**WHAT IS BEING ASKED:** Quote the lines of the records exactly, starting at the line containing "Screen dimensions: 658x348" and ending at the line containing "Select the £16,011.43 amount cell".
-- begin DATASET RECORDS --
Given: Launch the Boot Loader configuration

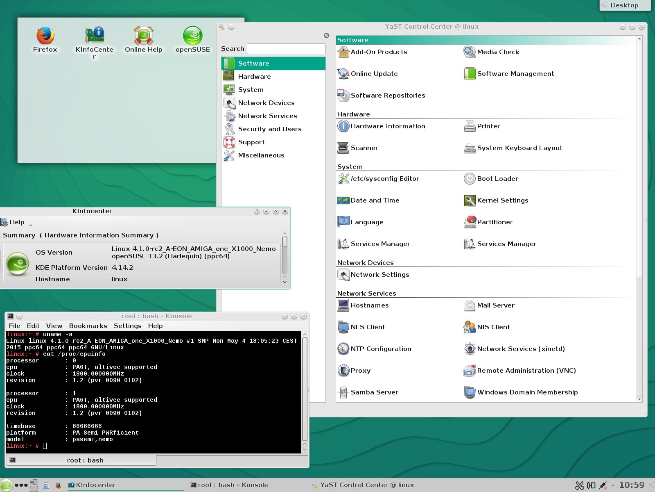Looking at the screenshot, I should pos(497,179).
-- end DATASET RECORDS --
-- begin DATASET RECORDS --
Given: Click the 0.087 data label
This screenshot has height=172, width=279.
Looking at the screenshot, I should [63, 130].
-- end DATASET RECORDS --
-- begin DATASET RECORDS --
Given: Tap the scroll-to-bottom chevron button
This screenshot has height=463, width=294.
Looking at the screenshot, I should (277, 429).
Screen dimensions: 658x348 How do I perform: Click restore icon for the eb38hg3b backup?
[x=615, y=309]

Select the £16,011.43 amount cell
-- end DATASET RECORDS --
**THE OUTPUT:**
Screen dimensions: 658x348 How do I perform: Click restore icon for the eb38hg3b backup?
[x=615, y=309]

Select the £16,011.43 amount cell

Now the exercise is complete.